**** Data excerpts ****

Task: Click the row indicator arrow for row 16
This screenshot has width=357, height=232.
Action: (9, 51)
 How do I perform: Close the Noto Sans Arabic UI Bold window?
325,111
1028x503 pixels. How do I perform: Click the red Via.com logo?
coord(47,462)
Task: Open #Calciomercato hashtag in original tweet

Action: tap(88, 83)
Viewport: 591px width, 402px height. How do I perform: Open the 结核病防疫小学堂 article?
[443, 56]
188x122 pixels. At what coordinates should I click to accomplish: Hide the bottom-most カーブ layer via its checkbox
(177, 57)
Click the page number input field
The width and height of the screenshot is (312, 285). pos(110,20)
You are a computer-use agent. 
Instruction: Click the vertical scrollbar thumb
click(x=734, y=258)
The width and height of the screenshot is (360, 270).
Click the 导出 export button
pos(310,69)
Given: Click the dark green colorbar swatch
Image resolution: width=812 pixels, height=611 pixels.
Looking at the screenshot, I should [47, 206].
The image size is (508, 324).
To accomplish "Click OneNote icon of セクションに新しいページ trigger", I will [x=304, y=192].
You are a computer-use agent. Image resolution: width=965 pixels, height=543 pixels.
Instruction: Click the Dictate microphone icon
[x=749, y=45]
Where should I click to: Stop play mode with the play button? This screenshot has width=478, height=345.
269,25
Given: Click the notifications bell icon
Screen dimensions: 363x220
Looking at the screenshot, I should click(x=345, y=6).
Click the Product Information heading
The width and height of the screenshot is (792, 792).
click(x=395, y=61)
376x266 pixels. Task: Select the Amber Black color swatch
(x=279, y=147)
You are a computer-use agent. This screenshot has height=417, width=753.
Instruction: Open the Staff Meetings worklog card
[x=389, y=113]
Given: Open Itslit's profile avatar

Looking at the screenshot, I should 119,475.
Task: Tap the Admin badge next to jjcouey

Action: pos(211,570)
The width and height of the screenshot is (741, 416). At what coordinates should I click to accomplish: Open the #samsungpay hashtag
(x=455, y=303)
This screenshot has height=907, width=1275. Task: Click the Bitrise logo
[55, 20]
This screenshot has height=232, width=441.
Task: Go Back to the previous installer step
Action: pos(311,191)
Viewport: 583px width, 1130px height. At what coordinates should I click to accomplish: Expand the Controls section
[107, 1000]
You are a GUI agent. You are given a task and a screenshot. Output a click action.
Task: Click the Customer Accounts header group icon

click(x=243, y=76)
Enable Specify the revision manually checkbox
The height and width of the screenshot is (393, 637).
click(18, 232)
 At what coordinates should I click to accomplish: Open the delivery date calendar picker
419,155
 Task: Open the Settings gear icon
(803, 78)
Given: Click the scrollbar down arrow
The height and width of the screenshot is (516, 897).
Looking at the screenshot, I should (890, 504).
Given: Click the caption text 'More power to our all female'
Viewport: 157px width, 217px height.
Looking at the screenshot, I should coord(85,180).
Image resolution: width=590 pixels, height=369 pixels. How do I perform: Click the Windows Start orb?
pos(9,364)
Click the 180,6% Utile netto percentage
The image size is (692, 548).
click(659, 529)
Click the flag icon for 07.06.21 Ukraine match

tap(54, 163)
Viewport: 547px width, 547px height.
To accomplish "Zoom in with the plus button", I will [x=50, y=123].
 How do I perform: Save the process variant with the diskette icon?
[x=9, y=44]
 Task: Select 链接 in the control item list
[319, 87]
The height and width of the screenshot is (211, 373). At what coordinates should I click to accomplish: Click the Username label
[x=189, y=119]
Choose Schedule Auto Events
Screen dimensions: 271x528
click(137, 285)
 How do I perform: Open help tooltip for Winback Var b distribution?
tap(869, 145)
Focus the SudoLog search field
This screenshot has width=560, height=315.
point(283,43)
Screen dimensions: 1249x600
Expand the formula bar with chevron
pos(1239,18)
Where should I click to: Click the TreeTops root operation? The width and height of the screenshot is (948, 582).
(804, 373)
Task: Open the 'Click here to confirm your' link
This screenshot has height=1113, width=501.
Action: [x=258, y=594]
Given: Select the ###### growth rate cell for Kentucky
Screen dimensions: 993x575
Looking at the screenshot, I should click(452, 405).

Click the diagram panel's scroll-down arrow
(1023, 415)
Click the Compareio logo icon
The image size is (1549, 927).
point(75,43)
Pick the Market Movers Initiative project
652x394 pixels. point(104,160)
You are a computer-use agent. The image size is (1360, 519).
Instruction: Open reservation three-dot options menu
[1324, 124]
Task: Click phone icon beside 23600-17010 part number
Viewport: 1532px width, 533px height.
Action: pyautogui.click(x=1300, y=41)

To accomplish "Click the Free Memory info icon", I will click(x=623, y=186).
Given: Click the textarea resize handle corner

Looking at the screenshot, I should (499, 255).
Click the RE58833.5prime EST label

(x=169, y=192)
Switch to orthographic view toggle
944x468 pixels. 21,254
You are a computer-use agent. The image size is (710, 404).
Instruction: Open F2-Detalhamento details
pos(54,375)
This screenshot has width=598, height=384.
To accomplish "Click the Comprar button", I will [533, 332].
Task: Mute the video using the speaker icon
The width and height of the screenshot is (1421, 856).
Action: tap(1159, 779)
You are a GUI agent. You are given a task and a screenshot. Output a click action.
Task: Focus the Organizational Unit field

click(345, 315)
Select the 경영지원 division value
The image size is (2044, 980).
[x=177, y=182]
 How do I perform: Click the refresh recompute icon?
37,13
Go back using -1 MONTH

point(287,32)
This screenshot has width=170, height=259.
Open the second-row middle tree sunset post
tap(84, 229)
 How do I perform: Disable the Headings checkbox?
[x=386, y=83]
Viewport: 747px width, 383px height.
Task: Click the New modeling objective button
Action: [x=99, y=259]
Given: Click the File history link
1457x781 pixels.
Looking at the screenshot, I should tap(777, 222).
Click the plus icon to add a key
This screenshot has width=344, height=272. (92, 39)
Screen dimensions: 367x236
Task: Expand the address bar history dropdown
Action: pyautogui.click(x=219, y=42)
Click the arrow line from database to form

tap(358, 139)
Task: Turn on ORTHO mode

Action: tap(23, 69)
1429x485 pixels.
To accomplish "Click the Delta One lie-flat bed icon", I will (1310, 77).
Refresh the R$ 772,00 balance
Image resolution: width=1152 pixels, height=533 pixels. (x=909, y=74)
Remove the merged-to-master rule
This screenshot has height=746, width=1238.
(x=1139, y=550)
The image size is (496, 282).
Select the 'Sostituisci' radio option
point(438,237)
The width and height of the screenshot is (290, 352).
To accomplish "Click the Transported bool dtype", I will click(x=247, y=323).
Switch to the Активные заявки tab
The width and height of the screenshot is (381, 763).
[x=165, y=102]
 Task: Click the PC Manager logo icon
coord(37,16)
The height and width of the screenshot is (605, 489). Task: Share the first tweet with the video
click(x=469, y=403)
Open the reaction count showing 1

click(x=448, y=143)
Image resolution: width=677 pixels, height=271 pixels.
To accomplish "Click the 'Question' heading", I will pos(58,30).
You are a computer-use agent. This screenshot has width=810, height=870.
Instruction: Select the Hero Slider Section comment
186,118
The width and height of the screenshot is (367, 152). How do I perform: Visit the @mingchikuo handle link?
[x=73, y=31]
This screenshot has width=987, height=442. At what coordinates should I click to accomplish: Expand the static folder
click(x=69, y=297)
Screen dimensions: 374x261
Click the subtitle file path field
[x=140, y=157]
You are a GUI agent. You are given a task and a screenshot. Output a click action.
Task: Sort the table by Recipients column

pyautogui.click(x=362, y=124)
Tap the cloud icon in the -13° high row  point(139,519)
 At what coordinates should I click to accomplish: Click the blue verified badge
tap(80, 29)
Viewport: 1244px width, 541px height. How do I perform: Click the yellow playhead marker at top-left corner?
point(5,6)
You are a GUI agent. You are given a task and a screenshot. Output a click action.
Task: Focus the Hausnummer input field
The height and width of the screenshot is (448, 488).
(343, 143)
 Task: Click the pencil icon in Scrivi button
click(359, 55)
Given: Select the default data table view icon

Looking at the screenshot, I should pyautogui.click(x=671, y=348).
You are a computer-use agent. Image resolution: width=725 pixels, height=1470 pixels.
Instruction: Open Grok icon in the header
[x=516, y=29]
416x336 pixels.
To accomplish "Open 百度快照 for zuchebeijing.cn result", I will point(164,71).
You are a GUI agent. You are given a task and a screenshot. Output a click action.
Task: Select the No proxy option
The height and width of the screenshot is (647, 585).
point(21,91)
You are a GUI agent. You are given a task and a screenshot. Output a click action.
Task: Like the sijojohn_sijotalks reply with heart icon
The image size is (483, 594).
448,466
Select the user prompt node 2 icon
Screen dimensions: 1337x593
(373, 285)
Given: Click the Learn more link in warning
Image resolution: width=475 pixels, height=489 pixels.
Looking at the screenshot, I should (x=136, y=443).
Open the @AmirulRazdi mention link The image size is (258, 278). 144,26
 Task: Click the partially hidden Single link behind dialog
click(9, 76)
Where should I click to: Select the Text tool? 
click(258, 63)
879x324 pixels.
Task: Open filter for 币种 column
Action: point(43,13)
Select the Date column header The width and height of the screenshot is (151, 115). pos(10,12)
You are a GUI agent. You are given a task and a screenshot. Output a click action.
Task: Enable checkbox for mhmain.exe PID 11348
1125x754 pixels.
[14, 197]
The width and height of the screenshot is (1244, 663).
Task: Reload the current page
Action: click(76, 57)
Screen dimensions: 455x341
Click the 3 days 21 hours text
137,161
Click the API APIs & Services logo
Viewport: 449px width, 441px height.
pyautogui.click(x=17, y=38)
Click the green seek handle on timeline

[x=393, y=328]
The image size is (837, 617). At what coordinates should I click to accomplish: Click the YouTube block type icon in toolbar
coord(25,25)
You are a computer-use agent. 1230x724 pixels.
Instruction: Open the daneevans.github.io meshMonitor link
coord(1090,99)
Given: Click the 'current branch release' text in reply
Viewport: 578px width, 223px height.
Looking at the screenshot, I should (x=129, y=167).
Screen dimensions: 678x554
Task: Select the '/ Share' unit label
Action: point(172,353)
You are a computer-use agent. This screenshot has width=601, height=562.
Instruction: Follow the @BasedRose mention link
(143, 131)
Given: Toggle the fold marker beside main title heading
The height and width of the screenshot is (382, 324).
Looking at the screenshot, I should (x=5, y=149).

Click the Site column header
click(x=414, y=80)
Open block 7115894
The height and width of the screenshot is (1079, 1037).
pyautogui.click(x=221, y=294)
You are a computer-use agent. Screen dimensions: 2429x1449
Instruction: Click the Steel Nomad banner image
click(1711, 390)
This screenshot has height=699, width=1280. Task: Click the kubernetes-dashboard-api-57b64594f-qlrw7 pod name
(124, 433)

****

_What to do_
All that is wanted is a faithful reproduction of the line above with "Given: Click the 'current", the line with "Given: Toggle the", and every line in between.

_Solution_
Given: Click the 'current branch release' text in reply
Viewport: 578px width, 223px height.
Looking at the screenshot, I should (x=129, y=167).
Screen dimensions: 678x554
Task: Select the '/ Share' unit label
Action: point(172,353)
You are a computer-use agent. This screenshot has width=601, height=562.
Instruction: Follow the @BasedRose mention link
(143, 131)
Given: Toggle the fold marker beside main title heading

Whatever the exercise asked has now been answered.